DIRECTIONS FOR THIS TASK: Go through the material below, find each line with the word "will", and copy those lines.

EXTRACTED ENTRIES:
┄┄┄┄┄┄┄┄┄┄
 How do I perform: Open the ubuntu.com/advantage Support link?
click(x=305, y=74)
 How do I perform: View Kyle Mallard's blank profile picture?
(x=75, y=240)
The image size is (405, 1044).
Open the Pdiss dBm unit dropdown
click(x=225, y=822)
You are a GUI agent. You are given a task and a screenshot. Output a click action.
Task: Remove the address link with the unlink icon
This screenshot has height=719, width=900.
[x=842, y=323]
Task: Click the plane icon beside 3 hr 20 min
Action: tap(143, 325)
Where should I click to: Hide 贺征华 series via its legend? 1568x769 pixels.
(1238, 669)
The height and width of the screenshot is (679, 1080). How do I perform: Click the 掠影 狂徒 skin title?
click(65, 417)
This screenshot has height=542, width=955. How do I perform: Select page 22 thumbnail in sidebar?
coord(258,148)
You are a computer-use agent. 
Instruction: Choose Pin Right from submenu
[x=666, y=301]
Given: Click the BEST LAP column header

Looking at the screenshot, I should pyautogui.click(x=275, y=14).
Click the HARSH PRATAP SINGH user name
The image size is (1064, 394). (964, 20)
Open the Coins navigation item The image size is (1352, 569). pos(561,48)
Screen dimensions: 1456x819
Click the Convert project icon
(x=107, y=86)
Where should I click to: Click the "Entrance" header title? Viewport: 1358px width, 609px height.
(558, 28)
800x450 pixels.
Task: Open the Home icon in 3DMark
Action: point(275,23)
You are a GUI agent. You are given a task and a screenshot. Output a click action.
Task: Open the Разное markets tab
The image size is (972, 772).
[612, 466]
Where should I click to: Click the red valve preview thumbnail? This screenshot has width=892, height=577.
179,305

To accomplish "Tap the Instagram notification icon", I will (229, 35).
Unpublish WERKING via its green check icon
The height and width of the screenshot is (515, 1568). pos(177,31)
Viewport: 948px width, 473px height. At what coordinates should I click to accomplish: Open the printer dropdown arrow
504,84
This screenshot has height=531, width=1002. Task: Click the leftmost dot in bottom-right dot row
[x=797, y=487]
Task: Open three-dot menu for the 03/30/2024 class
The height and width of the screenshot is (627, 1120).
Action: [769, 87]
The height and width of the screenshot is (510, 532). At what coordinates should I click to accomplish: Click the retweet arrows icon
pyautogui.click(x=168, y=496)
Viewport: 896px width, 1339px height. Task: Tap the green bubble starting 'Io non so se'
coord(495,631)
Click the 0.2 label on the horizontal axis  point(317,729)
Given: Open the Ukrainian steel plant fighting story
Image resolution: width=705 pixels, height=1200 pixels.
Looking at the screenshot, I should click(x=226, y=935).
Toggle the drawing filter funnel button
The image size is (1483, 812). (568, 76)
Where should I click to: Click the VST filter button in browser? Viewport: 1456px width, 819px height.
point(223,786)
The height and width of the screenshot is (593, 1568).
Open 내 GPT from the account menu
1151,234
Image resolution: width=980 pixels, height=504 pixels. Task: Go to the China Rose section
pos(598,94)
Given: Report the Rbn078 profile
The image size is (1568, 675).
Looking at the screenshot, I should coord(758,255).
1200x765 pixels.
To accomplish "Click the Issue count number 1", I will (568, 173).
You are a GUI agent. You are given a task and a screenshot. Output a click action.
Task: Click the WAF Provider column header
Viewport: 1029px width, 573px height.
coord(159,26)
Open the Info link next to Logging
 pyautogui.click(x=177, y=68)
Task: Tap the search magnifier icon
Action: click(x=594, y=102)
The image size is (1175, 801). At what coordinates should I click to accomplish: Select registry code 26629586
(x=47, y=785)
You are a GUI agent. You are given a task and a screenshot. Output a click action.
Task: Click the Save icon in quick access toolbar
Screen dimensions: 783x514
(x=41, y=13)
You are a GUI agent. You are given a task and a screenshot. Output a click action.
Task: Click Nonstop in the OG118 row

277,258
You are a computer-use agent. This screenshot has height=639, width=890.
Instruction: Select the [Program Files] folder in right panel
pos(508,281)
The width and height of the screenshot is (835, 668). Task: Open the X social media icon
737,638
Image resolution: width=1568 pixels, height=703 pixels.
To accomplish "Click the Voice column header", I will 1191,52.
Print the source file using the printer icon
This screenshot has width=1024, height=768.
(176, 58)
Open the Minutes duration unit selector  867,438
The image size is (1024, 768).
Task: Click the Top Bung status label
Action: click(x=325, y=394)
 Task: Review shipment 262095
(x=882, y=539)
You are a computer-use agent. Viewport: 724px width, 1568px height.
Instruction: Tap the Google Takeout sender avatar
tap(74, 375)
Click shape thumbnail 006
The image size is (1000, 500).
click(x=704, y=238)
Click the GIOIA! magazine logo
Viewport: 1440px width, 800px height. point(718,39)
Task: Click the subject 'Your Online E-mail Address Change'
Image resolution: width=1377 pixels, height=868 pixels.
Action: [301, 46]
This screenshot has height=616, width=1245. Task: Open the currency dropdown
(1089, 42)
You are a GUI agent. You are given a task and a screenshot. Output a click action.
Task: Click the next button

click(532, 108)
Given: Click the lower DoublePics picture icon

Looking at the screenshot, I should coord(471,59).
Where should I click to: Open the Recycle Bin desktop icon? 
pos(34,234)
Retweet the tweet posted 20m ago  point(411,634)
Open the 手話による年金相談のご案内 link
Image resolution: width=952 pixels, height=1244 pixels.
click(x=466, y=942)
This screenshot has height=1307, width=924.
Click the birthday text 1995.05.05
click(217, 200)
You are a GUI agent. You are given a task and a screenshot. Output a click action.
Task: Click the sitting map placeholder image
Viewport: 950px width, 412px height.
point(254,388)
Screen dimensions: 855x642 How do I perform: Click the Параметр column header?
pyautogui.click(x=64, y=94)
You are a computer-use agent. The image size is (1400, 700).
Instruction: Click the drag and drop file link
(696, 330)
┄┄┄┄┄┄┄┄┄┄
EXERCISE SOLUTION:
To accomplish "Tap the Instagram notification icon", I will (229, 35).
To accomplish "Click the Issue count number 1", I will (568, 173).
To accomplish "Click the Voice column header", I will 1191,52.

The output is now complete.